| Your task |
The word "agent" appears in some lines of the records below; state how many lines, and nothing else.

□ □ □

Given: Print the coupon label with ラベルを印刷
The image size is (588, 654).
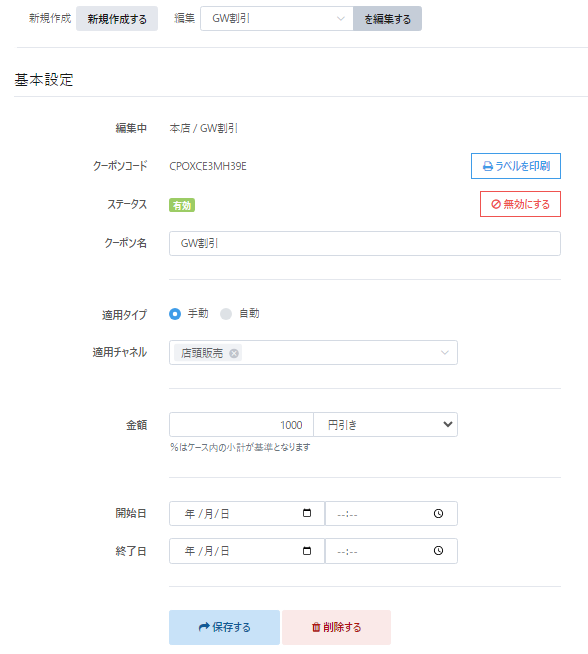Looking at the screenshot, I should 516,166.
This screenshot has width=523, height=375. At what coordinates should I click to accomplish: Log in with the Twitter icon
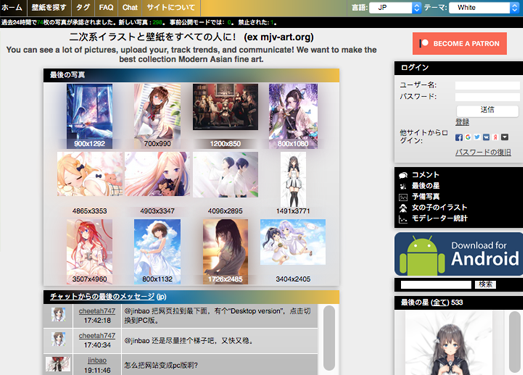click(x=477, y=137)
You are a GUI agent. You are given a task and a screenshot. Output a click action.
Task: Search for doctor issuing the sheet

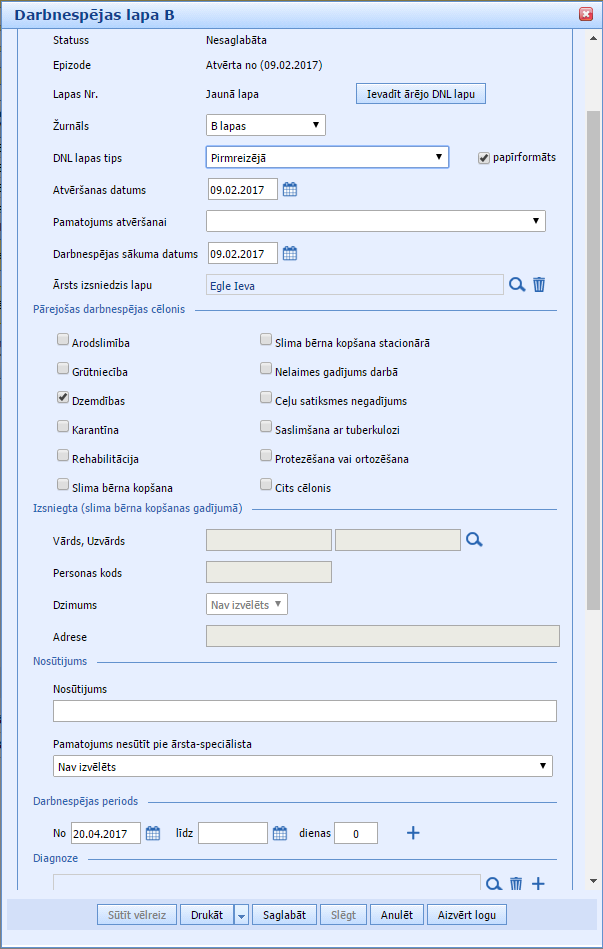517,285
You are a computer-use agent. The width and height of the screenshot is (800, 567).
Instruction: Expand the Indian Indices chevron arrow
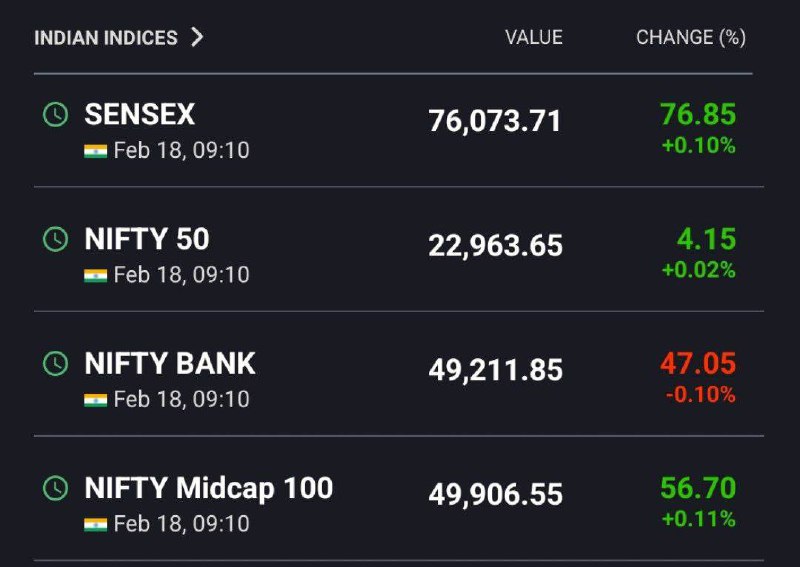(197, 37)
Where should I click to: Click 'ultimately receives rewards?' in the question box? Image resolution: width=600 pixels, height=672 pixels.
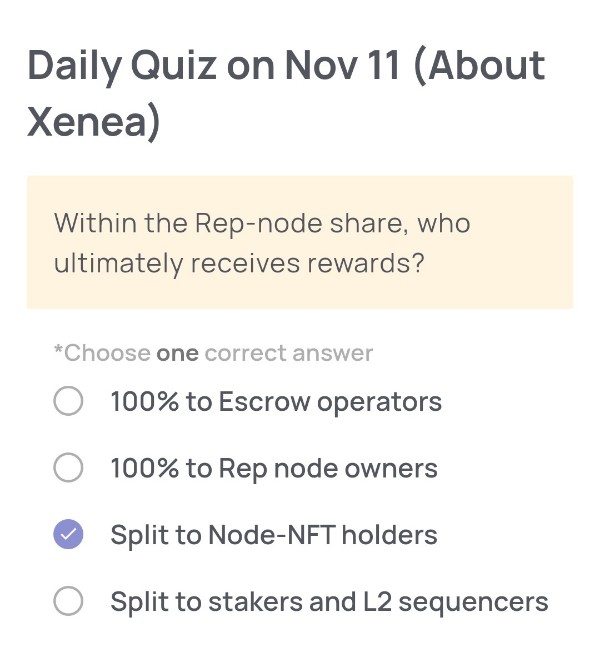[240, 264]
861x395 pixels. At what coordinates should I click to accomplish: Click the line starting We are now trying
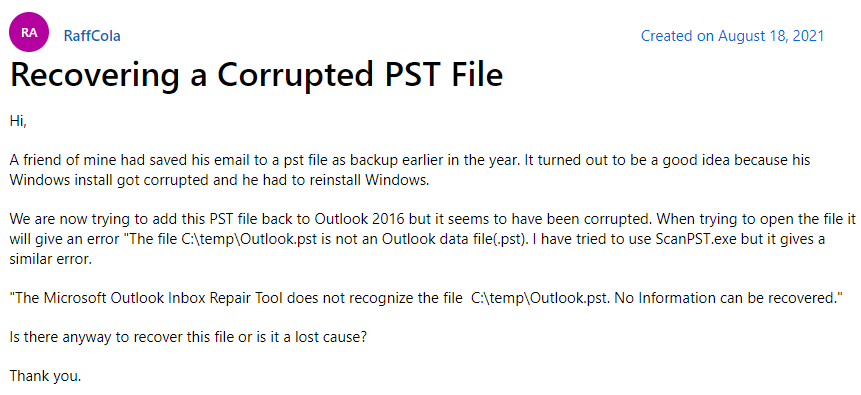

□ □ □

| Expected answer |
2